:: Seçilmiş bölüm

Mustafa Sönmez

 Kim ne derse desin felaket miyobu bir toplumuz. Biraz aklımızın başına gelmesi için gözümüzün tam da önünde bir felaketin olması gerekiyor. Komşumuzun evinde yangın çıkarsa o an sigorta yaptırmak aklımıza geliyor. Yolda bir araba kaza yaparsa kasko aklımıza geliyor. Deprem başımıza gelince oturduğumuz evin sağlam olup olmadığını sorgulamak aklımıza geliyor. Bu felaket miyopluğu, hadiseler yatışınca yavaş yavaş külleniyor. Sigorta yapmayı erteliyor, evin depreme dayanıklılığını sorgulamayı bir başka bahara, daha doğrusu yeni bir felaket anına erteliyoruz.

1999 Marmara depremini yaşadıktan sonra herkes iyi-kötü evini gözden geçirmiş, iyi-kötü depreme karşı güçlendirme gayretine gelmişti. Peki sonra ne oldu? Unutuldu gitti.

Deprem vergileri ile ne yaptınız, sorusunu sormak şimdi aklımıza geldi. İktidardan gelen cevaplara baksanıza; sağlığa harcadık, yola harcadık gibi suya tirit cevaplarla savuşturuyorlar. Sözün özü, felaket başımıza gelince uyanır gibi oluyoruz, biraz küllenince her şey eskisine dönüyor, hassasiyetler yok oluyor. Azgelişmişliğin yeni bir tanımını isterseniz, o da felaket miyopluğudur.

::::

Yazılı talimat:
Felaket miyopluğu yazısında "Kim ne derse" ifadesinden "oldu? Unutuldu gitti." ifadesine kadar olan kısmı hiçbir değişiklik yapmadan kopyalayın. Sonraki malzemenin felaket miyopluğu yazısıyla bir bağı yoktur.

:: Veri kesiti

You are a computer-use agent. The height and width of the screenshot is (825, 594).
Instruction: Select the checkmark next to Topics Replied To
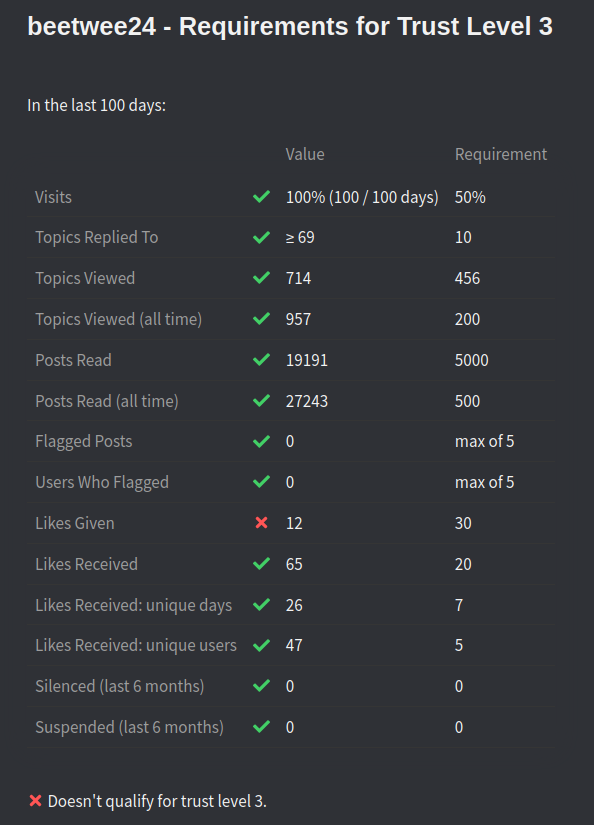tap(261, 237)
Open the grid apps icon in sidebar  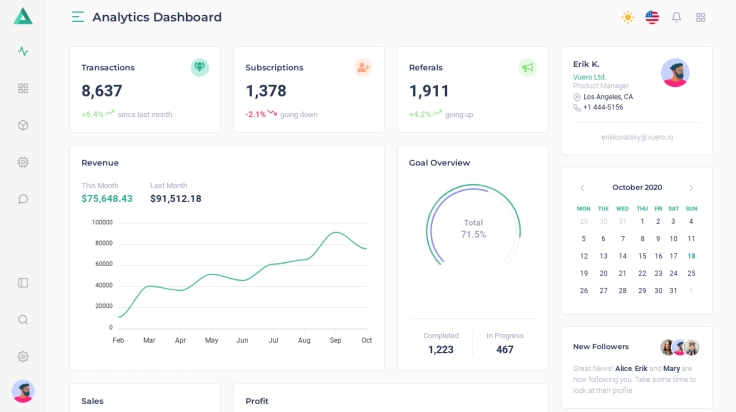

::::

Yanıt:
Kim ne derse desin felaket miyobu bir toplumuz. Biraz aklımızın başına gelmesi için gözümüzün tam da önünde bir felaketin olması gerekiyor. Komşumuzun evinde yangın çıkarsa o an sigorta yaptırmak aklımıza geliyor. Yolda bir araba kaza yaparsa kasko aklımıza geliyor. Deprem başımıza gelince oturduğumuz evin sağlam olup olmadığını sorgulamak aklımıza geliyor. Bu felaket miyopluğu, hadiseler yatışınca yavaş yavaş külleniyor. Sigorta yapmayı erteliyor, evin depreme dayanıklılığını sorgulamayı bir başka bahara, daha doğrusu yeni bir felaket anına erteliyoruz.

1999 Marmara depremini yaşadıktan sonra herkes iyi-kötü evini gözden geçirmiş, iyi-kötü depreme karşı güçlendirme gayretine gelmişti. Peki sonra ne oldu? Unutuldu gitti.